An anomaly is any unexpected or abnormal behaviour, event, or data pattern within a network of physical and computational components caused by data errors, cyber-attacks, hardware failures, or other unforeseen events. Anomaly detection analyses events after they occur, while anomaly prediction forecasts them before they manifest. The increasing complexity of Cyber-Physical Systems (CPS) presents challenges in fault management and vulnerability to advanced attacks, highlighting the need for early intervention through anomaly prediction. Existing anomaly prediction methods often fail due to a lack of formal guarantees required for safety-critical applications. In this paper, we introduce our anomaly prediction framework which merges the advantages of data analytics and the derivation of Linear Temporal Logic (LTL) formulas. LTL-based runtime monitoring and checking is a well-established technique efficient for tackling challenges in real-time and promptly. The framework processes historical data, clusters them to extract predictive patterns, and forms data sequences that represent these trends. These sequences are fed into an LTL learning algorithm to produce a formula that represents the pattern. This formula functions as a security property programmed into a runtime checker to verify system correctness and predict the possibility of anomalies. We evaluated our framework using three datasets collected from a cyber-physical system testbed and the experimental findings demonstrate a minimum accuracy of 90% in predicting anomalies.

查看原文本刊更多论文

基于ltl的网络物理系统网络攻击异常预测运行时验证框架

异常是由数据错误、网络攻击、硬件故障或其他不可预见事件引起的物理和计算组件网络中的任何意外或异常行为、事件或数据模式。异常检测是在事件发生后进行分析，而异常预测是在事件发生前进行预测。网络物理系统（CPS）的复杂性日益增加，在故障管理和高级攻击脆弱性方面提出了挑战，突出了通过异常预测进行早期干预的必要性。现有的异常预测方法往往由于缺乏安全关键应用所需的正式保证而失败。在本文中，我们介绍了我们的异常预测框架，它融合了数据分析的优点和线性时间逻辑（LTL）公式的推导。基于ltl的运行时监视和检查是一种成熟的技术，可以有效地实时和迅速地处理挑战。该框架处理历史数据，将它们聚类以提取预测模式，并形成代表这些趋势的数据序列。这些序列被输入到LTL学习算法中，以生成表示模式的公式。该公式的功能是将安全属性编程到运行时检查器中，以验证系统正确性并预测异常的可能性。我们使用从网络物理系统测试平台收集的三个数据集来评估我们的框架，实验结果表明预测异常的最低准确率为90%。

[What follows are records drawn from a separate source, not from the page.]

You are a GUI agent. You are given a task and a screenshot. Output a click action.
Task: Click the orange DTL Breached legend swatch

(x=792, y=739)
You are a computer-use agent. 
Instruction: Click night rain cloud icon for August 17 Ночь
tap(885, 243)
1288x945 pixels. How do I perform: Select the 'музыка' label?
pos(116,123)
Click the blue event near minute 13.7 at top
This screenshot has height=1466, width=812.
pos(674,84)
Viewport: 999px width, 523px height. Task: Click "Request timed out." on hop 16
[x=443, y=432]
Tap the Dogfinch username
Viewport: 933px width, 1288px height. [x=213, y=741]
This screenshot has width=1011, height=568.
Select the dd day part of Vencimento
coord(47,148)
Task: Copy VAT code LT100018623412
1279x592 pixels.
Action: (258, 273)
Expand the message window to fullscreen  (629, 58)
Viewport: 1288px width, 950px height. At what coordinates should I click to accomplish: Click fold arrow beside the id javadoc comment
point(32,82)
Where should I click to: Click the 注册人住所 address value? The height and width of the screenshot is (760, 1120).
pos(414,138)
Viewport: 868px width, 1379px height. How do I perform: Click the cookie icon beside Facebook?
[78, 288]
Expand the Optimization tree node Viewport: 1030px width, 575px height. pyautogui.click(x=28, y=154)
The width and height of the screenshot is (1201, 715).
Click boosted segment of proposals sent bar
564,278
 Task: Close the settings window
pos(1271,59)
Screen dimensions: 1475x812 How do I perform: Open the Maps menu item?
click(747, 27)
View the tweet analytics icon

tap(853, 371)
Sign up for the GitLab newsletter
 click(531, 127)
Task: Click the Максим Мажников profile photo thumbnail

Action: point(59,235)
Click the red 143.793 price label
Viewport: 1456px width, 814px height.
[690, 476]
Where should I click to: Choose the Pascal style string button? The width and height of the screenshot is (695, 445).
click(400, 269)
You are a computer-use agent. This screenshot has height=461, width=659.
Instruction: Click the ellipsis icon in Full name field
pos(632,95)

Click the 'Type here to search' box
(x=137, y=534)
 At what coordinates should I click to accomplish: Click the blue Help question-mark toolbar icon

本文章由计算机程序翻译，如有差异，请以英文原文为准。

求助全文

约1分钟内获得全文求助全文

来源期刊

Computers & Security 工程技术-计算机：信息系统

CiteScore

12.40

自引率

7.10%

发文量

365

审稿时长

10.7 months

期刊介绍： Computers & Security is the most respected technical journal in the IT security field. With its high-profile editorial board and informative regular features and columns, the journal is essential reading for IT security professionals around the world. Computers & Security provides you with a unique blend of leading edge research and sound practical management advice. It is aimed at the professional involved with computer security, audit, control and data integrity in all sectors - industry, commerce and academia. Recognized worldwide as THE primary source of reference for applied research and technical expertise it is your first step to fully secure systems.